§ FRAGMENT ŹRÓDŁOWY
Data: 2002-02-17 13:11:02
Temat: powtórne związki a dzieci z pierwszego :))
Od: Artur <a...@j...net>
Pokaż wszystkie nagłówki
> -----Original Message-----
> From: m...@p...onet.pl@dial2148.wroclaw.dialog.net.
pl
> [mailto:m...@p...onet.pl@dial2148.wroclaw.dia
log.net.pl
> ] On Behalf Of misiczka - Lesława Ignaszewska
> Posted At: Sunday, February 17, 2002 1:53 PM
> Posted To: rodzina
> Conversation: powtórne związki a dzieci z pierwszego :))
> Subject: powtórne związki a dzieci z pierwszego :))
>
>
> Tak sobie siedziałam w niedzielny poranek i się
> zastanawiałam, aż złapałam doła :0) Czy możliwe jest ułożyć
> sobie życie na nowo, mając dwoje dzieci z pierwszego związku?
Sadze, ze tak. Musi to byc mozliwe skoro sie ludziom tak czasem
uklada...
> Wiadomo, ze każdy facet, chce mieć "swoje własne" dziecko. Co
...i wiadomo tez, ze kazda kobieta chce miec swoje wlasne dziecko,
prawda?
> do tego nie ma dyskusji ;-)) No i teraz, przypuśćmy, ze
> znajduję gościa, który się we mnie zakochuje i chce być ze
> mną. Ja mam już dwoje dzieci. On chciałby mieć własne. To
> razem już troje (przy założeniu że ciąża bliźniacza nie
> wchodzi w grę :-D Kto w dzisiejszych czasach zdecyduje się na
> troje dzieci, które trzeba wychować i "wyprowadzić na ludzi".

§ LISTA POZYCJI
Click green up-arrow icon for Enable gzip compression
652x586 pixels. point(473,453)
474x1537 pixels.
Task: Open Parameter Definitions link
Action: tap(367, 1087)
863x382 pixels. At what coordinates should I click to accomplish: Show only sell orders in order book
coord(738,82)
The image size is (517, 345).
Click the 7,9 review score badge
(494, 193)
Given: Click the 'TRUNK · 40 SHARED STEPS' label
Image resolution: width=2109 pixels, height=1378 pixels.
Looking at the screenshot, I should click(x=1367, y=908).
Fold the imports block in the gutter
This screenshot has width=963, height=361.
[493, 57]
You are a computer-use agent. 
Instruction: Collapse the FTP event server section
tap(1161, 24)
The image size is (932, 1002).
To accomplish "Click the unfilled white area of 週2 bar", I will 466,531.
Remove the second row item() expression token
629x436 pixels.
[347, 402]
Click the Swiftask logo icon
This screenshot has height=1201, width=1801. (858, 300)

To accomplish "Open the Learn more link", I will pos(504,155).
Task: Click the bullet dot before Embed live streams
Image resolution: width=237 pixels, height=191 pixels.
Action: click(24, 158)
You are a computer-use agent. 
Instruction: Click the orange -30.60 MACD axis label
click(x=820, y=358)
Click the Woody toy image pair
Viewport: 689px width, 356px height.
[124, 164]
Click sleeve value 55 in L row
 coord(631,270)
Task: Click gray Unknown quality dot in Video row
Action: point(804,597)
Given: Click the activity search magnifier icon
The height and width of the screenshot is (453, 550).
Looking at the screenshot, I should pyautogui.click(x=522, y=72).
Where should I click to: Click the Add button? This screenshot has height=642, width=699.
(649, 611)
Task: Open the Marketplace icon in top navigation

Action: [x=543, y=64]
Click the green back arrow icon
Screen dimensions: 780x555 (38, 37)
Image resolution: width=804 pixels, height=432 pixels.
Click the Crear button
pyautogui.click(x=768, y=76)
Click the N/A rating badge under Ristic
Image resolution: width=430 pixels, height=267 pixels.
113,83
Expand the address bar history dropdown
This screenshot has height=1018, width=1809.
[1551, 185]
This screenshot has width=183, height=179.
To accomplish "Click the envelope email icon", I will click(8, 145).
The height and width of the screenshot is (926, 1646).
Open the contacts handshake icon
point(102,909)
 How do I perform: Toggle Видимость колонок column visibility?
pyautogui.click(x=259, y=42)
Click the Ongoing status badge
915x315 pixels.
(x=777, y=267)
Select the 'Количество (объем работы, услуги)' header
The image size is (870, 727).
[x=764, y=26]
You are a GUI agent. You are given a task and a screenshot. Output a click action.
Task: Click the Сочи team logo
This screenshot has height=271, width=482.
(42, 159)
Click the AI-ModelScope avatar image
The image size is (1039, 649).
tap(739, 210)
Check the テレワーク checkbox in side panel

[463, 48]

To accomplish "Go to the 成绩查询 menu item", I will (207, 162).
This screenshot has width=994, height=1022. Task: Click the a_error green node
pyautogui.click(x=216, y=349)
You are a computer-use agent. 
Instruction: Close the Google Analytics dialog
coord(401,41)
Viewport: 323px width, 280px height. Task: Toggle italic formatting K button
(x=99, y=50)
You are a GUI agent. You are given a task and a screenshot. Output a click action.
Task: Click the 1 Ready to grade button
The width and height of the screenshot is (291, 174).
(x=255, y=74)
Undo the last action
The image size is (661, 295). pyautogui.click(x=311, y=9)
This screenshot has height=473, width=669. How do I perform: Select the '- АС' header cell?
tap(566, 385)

§ ZADANIE
Proszę zaktualizować fragment wiadomości o powtórnych związkach od „Od: Artur <a...@j...net>” do „Conversation: powtórne związki a dzieci z pierwszego :))”, wstawiając „małżeństwo” w miejsce „rodzina”. Pozycje nie mają związku z wiadomością o powtórnych związkach.

§ ODPOWIEDŹ
Od: Artur <a...@j...net>
Pokaż wszystkie nagłówki
> -----Original Message-----
> From: m...@p...onet.pl@dial2148.wroclaw.dialog.net.
pl
> [mailto:m...@p...onet.pl@dial2148.wroclaw.dia
log.net.pl
> ] On Behalf Of misiczka - Lesława Ignaszewska
> Posted At: Sunday, February 17, 2002 1:53 PM
> Posted To: małżeństwo
> Conversation: powtórne związki a dzieci z pierwszego :))